Source passage:
Situated at the junction of the rivers Lour and Spey, the distillery is surrounded by glorious scenery, dominated by the rugged peaks of Ben Rinnes a short distance away. Pure spring water for making the whisky is drawn from the Lour, and the maturing spirit in the warehouse beneficially inhales the moist Speyside air.
Aberlour is an ancient place as well as a beautiful one. For more than 1,400 years there has been a community there and signs of its long heritage are all around, from the age-old oak trees above Linn Falls to the mysterious standing stones on Fairy Hill.
The distillery was founded in 1879 by James Fleming, who shrewdly built it on the site of St Drostan's Well, thus securing forever this priceless source of pure spring water. When the journalist Alfred Barnard visited Aberlour in the 1880s, as part of his exhaustive survey of Scottish whisky distilleries, he described James Fleming's new establishment as a "perfect modern Distillery".

Problem details: Translate this sentence from the passage about the Aberlour distillery into Spanish: "Aberlour is an ancient place as well as a beautiful one."

Pixel coordinate grounding data

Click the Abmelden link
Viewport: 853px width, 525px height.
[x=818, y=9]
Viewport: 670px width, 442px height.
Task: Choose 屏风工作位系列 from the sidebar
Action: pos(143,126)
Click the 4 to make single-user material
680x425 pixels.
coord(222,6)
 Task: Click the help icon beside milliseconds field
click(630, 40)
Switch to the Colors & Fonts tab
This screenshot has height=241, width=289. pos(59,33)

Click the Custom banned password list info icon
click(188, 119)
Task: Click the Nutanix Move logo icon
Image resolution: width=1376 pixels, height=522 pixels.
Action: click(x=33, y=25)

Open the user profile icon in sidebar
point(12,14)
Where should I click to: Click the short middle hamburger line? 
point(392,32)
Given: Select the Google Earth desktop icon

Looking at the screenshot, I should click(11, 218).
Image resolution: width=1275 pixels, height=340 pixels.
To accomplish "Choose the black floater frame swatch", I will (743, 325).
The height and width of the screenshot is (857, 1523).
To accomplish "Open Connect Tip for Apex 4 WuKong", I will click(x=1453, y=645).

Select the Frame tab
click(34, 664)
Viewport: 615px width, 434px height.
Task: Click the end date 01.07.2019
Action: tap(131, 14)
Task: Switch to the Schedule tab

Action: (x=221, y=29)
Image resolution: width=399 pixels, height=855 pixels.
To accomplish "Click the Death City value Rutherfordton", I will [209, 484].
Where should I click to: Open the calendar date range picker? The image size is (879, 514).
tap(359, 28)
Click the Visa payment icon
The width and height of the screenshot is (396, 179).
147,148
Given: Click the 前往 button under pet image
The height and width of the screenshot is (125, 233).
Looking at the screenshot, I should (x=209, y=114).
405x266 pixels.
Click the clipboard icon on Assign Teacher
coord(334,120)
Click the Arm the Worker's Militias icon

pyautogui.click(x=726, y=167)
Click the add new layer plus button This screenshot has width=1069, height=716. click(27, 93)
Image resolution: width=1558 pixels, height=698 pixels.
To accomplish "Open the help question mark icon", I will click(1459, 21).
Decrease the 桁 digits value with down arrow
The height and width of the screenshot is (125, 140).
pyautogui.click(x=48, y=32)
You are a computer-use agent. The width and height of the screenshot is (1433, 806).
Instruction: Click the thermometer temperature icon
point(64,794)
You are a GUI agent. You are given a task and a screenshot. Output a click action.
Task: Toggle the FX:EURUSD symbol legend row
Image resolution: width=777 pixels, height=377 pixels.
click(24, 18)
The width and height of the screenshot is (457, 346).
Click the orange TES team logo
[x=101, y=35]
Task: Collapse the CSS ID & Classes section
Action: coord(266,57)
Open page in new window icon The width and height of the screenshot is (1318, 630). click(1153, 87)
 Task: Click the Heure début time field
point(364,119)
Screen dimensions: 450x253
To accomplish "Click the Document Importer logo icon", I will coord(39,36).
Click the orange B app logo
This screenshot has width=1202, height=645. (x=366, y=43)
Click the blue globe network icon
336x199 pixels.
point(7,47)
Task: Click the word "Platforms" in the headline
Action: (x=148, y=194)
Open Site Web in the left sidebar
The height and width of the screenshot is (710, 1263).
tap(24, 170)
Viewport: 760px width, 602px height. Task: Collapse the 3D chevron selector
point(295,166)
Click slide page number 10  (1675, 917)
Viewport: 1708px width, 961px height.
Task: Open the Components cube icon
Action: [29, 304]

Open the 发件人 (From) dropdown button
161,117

Result: Aberlour es un lugar antiguo, además de hermoso.